Instructions to follow
Copy exactly the lines of the records below, and only those lines, beginning with the line that contains "Tap the Wi-Fi status icon" and ending with the line that contains "Screen dimensions: 392x696".

Provided entries
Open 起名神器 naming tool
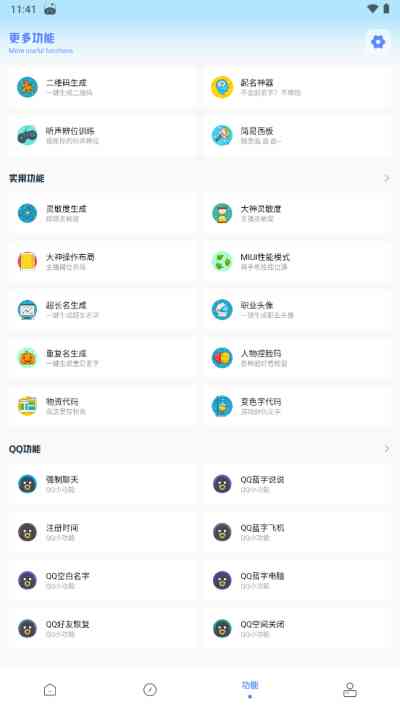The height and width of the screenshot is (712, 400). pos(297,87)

* * *

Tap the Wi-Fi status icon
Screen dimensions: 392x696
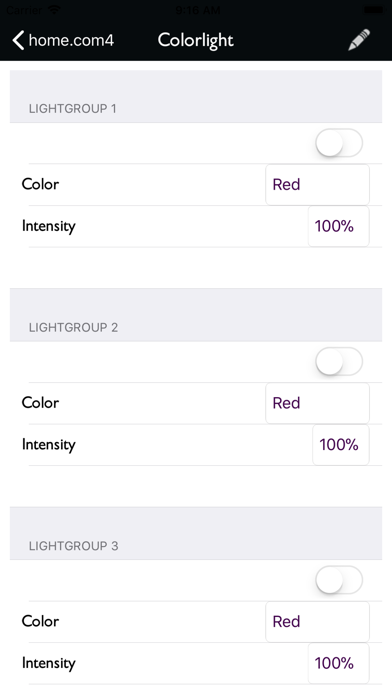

---

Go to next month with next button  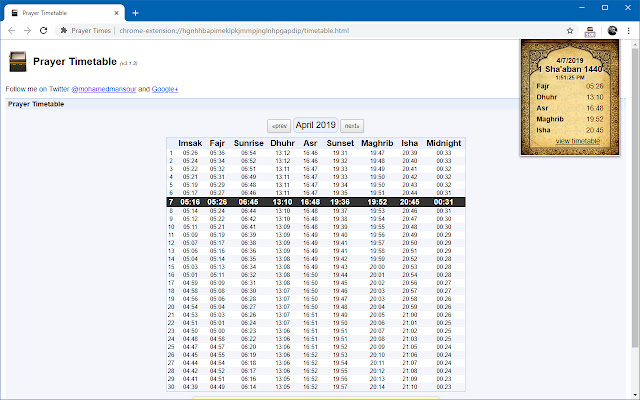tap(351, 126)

Task output
Tap the Wi-Fi status icon
Screen dimensions: 392x696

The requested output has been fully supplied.